DIRECTIONS FOR THIS TASK =>
For this exercise, write each entry below out precisely and omit the pictures.

RECORDS SUPPLIED =>
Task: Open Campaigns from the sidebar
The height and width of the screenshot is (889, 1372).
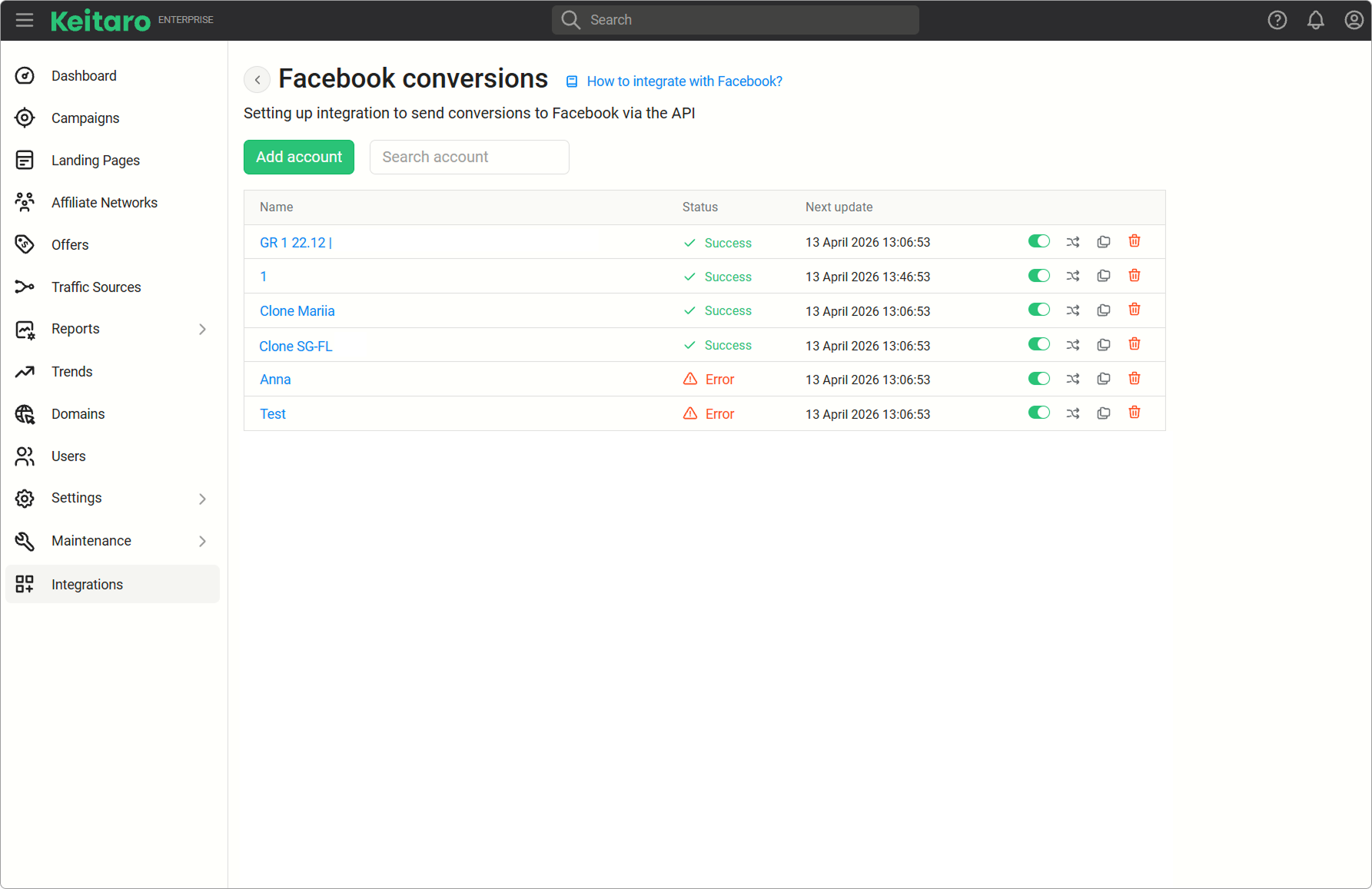Action: (x=85, y=118)
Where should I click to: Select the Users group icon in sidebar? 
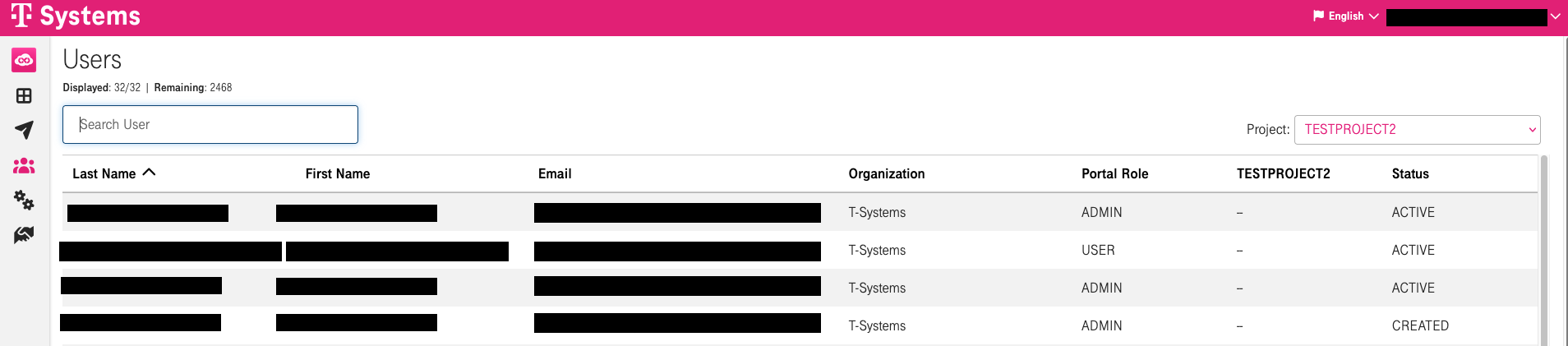24,166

ANSWER SECTION =>
Task: Open Campaigns from the sidebar
The height and width of the screenshot is (889, 1372).
Action: (x=85, y=118)
Where should I click to: Select the Users group icon in sidebar? 
24,166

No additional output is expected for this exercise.